Stored items
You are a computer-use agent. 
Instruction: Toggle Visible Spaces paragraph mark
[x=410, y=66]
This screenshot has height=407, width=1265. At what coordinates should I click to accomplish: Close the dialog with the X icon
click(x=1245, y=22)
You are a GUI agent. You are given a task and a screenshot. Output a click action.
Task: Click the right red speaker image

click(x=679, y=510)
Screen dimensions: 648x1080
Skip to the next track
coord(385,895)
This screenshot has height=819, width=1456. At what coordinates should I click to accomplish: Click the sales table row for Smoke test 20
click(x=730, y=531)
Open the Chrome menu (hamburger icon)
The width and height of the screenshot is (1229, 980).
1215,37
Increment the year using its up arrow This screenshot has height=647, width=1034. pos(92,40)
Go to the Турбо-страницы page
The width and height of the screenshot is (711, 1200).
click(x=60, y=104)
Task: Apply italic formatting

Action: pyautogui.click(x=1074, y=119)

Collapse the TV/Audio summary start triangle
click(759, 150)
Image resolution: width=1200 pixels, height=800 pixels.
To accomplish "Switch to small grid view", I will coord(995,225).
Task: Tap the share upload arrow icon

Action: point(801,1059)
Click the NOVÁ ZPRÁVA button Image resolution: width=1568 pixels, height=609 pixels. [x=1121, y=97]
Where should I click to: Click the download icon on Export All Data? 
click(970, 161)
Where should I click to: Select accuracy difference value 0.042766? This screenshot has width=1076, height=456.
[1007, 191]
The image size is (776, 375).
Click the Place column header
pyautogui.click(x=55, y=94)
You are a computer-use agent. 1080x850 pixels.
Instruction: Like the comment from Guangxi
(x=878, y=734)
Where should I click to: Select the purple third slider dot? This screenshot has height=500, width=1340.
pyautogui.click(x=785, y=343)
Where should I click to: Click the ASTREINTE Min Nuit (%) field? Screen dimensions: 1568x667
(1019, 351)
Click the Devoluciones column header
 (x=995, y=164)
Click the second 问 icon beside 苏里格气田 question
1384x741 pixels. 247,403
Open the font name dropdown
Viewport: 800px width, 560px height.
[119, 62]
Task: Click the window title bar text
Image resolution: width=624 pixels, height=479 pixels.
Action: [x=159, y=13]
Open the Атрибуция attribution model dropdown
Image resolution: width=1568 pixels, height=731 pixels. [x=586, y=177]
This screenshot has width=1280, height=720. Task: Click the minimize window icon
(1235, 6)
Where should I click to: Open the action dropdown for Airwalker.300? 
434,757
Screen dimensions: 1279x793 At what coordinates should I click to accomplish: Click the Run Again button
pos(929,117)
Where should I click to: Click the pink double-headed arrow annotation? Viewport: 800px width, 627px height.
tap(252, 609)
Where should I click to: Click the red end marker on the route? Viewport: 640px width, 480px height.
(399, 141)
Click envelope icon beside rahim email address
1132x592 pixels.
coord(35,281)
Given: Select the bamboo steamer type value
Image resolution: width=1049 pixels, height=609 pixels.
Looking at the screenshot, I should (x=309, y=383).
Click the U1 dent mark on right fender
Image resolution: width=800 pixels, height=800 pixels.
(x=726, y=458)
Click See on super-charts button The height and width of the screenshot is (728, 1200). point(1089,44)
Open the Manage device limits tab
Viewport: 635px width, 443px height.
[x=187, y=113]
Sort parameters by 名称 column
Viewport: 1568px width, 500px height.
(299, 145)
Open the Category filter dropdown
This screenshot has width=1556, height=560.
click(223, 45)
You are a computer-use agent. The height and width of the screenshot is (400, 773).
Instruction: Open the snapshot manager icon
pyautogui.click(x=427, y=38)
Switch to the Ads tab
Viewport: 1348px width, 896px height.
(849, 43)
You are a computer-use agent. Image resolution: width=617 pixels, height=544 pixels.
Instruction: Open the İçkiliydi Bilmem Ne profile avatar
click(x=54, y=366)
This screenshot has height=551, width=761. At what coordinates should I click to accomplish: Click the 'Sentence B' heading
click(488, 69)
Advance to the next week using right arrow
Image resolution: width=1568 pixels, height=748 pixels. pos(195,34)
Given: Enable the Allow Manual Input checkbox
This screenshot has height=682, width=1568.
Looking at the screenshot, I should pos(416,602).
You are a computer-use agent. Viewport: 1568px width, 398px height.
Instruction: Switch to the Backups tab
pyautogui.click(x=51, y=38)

#### Directions for this task
Lines above that contain the string "computer" make up the answer.

#### Response area
You are a computer-use agent. 
You are a computer-use agent. 1080x850 pixels.
You are a computer-use agent. The height and width of the screenshot is (400, 773).
You are a computer-use agent. Image resolution: width=617 pixels, height=544 pixels.
You are a computer-use agent. Viewport: 1568px width, 398px height.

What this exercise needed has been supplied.